WHEN|WHERE Thursday at 8 p.m. on HBO
WHAT IT'S ABOUT Former New Jersey Gov. James McGreevey, who resigned from office in 2004 after coming out and admitting to an affair with a state official, later went to the General Theological Seminary in Manhattan, began a "committed relationship" with financier Mark O'Donnell and now works as a spiritual adviser for Integrity House at Hudson County Correctional Center in Kearney, N.J. This portrait, by Alexandra Pelosi (daughter of House Minority Leader Nancy Pelosi), follows McGreevey -- who has not been granted priesthood by the Episcopal Church -- around on his ministries.

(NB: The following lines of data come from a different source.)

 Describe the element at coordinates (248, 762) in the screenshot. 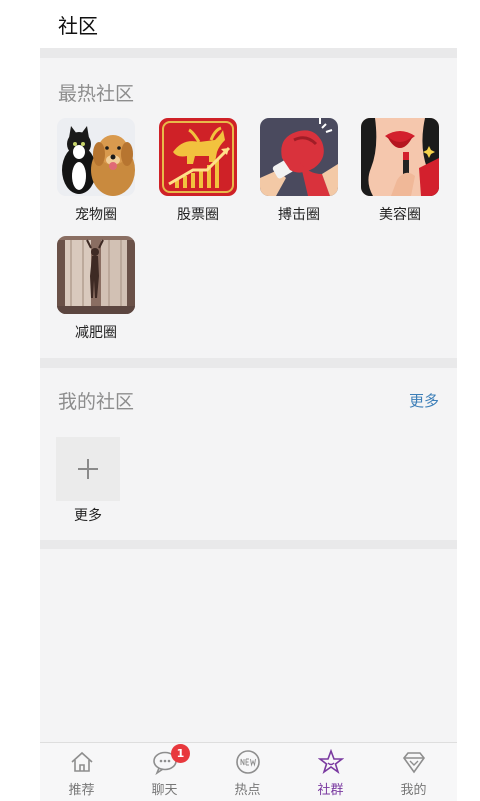

I see `new-badge-icon` at that location.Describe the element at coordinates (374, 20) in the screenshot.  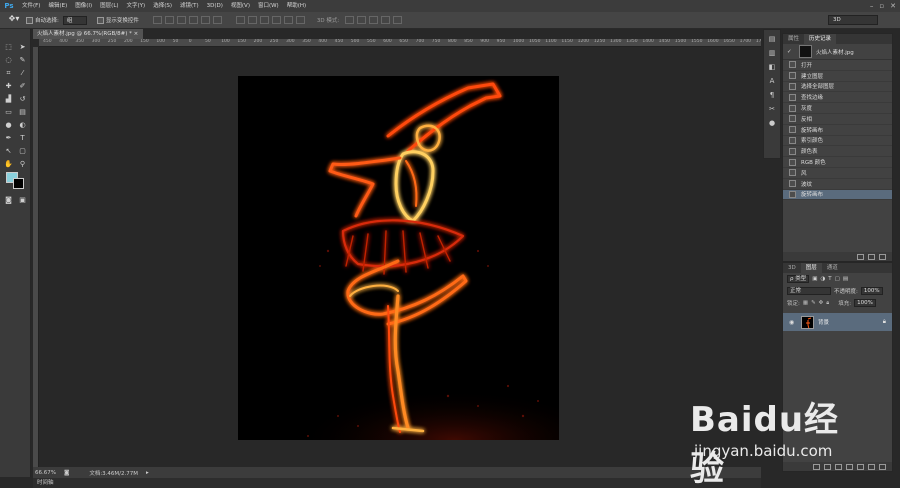
I see `3d-drag-icon` at that location.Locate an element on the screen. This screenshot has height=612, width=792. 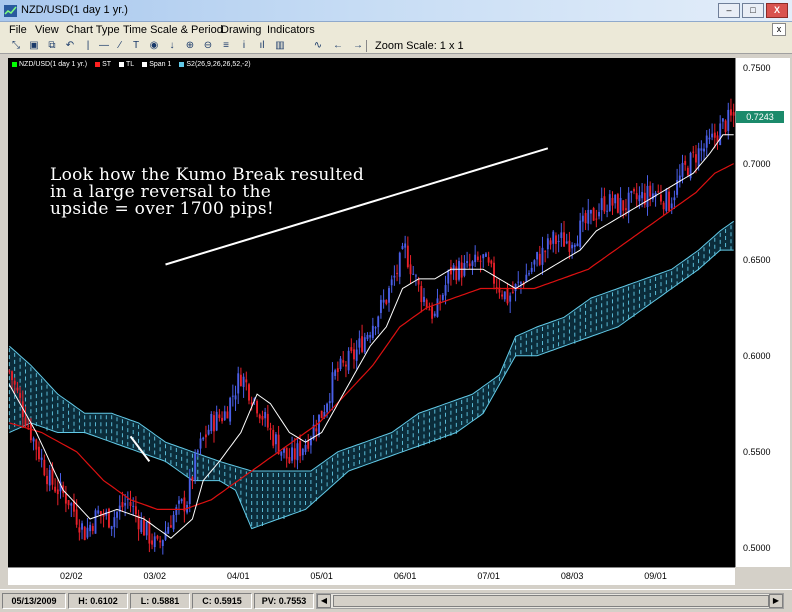
menu-time-scale: Time Scale & Period is located at coordinates (173, 30).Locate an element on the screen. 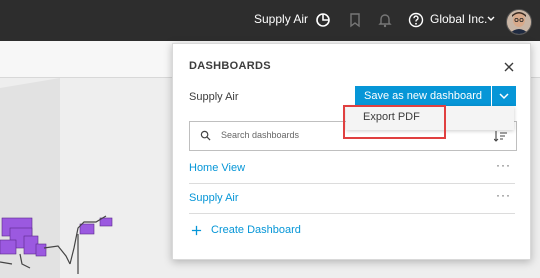 The width and height of the screenshot is (540, 278). top-bar: Supply Air Global Inc. is located at coordinates (270, 20).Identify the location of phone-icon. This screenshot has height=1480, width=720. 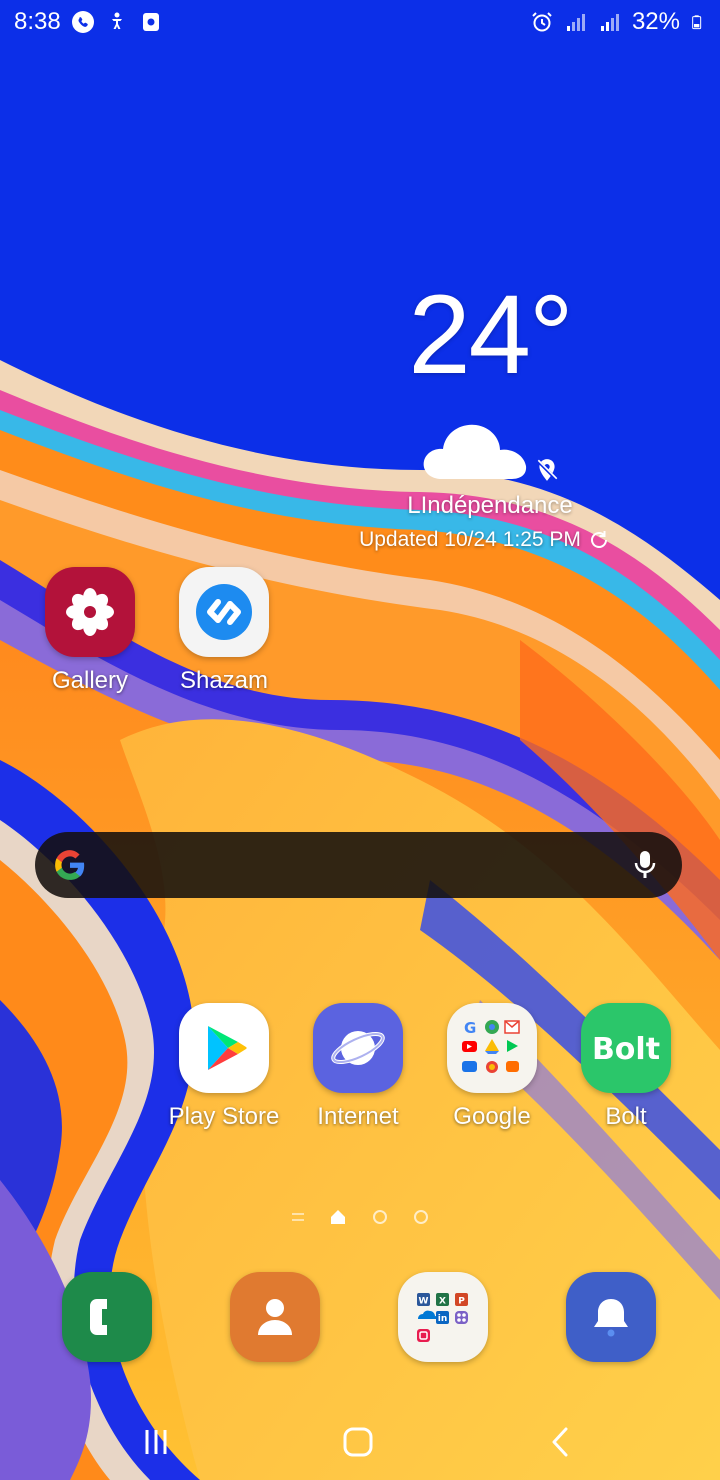
(98, 1317).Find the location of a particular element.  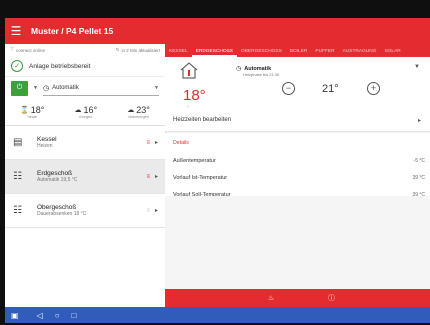

forecast-value: 16° is located at coordinates (90, 110).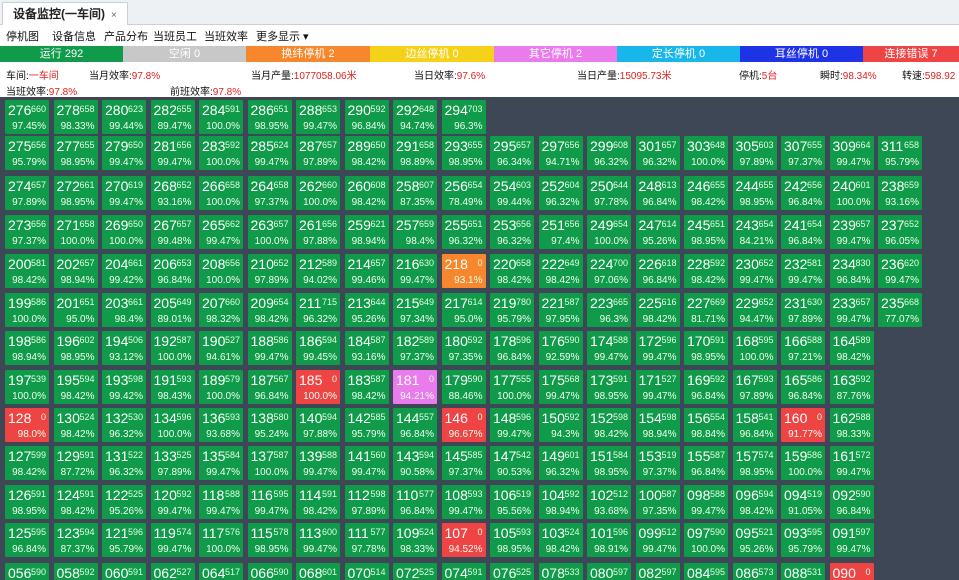 This screenshot has height=580, width=959. What do you see at coordinates (76, 502) in the screenshot?
I see `machine-cell: 124 591 98.42%` at bounding box center [76, 502].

MY SAY Alexandra Pelosi is an intelligent, sensitive filmmaker ("Right America: Feeling Wronged -- Some Voices from the Campaign Trail"; "The Trials of Ted Haggard") but her style also tends to be loose, jaunty and blissfully untroubled. In this portrait, she's not only incurious around the former governor, but she refuses to ask any difficult questions. In lieu of unpleasantness, she falls back on her default position of forced chumminess: "You still got it, Governor. You still got it!" But hard questions or real insights here might derail her -- and possibly McGreevey's -- simplistic narrative, of a good man whose singular, defining error of judgment was in hiding his homosexuality from so many for so long. "Coming out was a great gift," he says. "I'm gay? Big ----." But McGreevey didn't resign just because he was gay and married at the time, but because he had appointed his lover, an Israeli citizen, as the state's counterterrorism czar in the wake of 9/11, and when pressed, gave him a $110,000-a- year job as an "adviser." (The man, Golan Cipel, later threatened to sue McGreevey for sexual harassment.) Not a mention of that here, and as a result, Pelosi -- doubtless unintentionally -- has done a disservice to McGreevey, who almost looks like he's hiding from his past rather than confronting it. McGreevey makes a compelling point when he says "no one should be defined by the lowest point of their lives," but shouldn't public officials be defined by their careers? If his had been defined with any clarity here, this portrait would actually be powerful, and his "fall to grace" even moving.